Режиссеры в его театре не приживались. Начиналось с того, что он с гордостью объявлял фамилию приглашенного постановщика. "Я его уговорил... Гениально понимает именно специфику нашего театра!" Через месяц он уже слушал этого режиссера, поджав губы. Потом ронял в кругу артистов: "Совсем не понимает специфики нашего театра". Артисты с жаром подхватывали: "Не, не понимает!.." Режиссер бесследно исчезал. Иногда успевал появиться второй. "Чувствует наши специфику..." Все повторялось.
Кончалось тем, что начинал режиссировать сам.
С ним можно было не соглашаться. Но доказать ему что-либо было почти невозможно. Во-первых, он был упрям. А во-вторых, у него был козырной аргумент. Он не доказывал, а показывал. Как-то я был свидетелем, как на репетиции он стал показывать каждому из артистов, кто из них как играет и как надо играть. Я тогда понял буквальный смысл выражения "умереть со смеху". Я был близок. Ничего подобного я больше никогда не видел. И уже не увижу, конечно.

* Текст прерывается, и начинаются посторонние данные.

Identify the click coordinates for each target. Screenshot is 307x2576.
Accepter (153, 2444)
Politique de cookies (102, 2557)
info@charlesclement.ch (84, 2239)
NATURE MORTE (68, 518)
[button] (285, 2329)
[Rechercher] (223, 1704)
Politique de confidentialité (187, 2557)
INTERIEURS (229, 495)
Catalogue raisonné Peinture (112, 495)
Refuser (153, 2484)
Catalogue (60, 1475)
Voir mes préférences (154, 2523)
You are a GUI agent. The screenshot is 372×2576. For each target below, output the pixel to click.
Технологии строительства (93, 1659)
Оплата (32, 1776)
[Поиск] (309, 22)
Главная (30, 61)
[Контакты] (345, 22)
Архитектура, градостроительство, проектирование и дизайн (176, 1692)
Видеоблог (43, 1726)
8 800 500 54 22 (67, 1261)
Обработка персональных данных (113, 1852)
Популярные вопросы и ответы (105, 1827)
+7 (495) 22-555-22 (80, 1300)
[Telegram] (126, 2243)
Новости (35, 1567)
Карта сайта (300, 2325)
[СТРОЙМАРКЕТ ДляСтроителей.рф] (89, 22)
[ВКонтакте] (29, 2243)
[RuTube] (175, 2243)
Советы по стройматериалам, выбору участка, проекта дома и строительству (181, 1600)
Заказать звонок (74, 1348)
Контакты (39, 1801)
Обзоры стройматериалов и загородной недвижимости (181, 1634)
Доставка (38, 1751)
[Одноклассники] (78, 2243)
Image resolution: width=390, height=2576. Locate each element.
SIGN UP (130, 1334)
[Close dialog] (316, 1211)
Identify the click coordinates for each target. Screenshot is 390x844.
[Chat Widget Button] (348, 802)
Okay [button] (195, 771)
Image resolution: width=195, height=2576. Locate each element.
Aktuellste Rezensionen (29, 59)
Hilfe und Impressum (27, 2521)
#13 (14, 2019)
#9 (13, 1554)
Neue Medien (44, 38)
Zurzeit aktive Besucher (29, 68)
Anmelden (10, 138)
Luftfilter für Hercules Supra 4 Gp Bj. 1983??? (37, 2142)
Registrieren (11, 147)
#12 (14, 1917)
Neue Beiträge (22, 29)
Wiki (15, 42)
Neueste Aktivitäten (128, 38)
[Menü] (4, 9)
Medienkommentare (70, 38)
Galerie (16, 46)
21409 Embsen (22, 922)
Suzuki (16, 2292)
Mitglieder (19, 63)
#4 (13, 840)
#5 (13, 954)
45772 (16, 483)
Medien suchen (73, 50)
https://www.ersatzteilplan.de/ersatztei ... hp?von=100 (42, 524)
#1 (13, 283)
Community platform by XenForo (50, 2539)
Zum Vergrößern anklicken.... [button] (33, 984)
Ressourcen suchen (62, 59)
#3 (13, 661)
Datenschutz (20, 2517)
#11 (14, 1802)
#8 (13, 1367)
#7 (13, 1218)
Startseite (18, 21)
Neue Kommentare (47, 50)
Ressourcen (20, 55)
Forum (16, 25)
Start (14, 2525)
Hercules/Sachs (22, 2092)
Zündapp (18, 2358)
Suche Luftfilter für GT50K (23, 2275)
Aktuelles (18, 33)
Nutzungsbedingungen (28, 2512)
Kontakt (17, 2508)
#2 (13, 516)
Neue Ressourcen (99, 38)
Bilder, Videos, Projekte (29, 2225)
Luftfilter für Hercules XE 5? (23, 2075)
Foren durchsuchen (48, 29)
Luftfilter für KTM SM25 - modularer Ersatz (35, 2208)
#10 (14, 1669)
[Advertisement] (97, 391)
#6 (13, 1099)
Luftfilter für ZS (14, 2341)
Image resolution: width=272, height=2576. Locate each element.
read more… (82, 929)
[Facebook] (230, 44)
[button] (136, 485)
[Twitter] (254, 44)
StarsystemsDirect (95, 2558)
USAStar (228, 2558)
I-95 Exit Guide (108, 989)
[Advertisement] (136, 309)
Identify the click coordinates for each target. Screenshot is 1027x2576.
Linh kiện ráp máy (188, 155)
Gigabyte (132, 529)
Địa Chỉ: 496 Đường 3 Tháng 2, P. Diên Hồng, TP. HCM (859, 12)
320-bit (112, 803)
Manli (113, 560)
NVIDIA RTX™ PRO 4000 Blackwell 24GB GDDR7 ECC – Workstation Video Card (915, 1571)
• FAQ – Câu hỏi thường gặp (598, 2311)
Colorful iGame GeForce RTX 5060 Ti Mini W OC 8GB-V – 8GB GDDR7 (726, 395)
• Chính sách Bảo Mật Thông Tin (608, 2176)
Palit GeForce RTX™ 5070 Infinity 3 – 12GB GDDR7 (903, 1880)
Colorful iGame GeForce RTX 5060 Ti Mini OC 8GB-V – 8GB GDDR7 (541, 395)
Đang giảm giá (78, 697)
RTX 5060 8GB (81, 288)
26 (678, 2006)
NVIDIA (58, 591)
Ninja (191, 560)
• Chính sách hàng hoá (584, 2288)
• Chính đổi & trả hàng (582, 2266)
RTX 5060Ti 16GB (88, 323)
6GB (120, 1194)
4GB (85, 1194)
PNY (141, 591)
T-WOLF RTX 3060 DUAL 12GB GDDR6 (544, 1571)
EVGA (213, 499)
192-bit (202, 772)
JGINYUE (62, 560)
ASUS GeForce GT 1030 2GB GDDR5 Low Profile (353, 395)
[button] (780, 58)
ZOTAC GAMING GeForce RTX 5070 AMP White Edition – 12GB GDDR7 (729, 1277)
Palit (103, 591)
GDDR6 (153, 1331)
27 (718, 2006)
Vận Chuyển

Авторов - как бы к кому не относился, а отношения бывали всякие считал людьми вспомогательными. Постоянно порывался сам менять текст вовсе не всегда к лучшему. Автор большей частью крепился, иногда не выдерживал. Я тоже как-то пытался принципиальничать.
- Вы не так читаете. как написано, Аркадий Исаакович! Тут же мысль уходит...
- Куда же она уходит? - ласково отвечал он. - Она не может уйти без меня, а я же здесь...
Да, он был здесь. Открывался занавес, и на сцену, вздымая овации, победно входил, вплывал, врывался этот флагман, этот линкор, в кильватере которого барахтались шаланды авторов, до чьих суетливых страданий публике не было никакого дела. Иногда мне казалось, что ей, публике, вообще не важно, ч т о он говорит. Ей важно, что это говорит о н.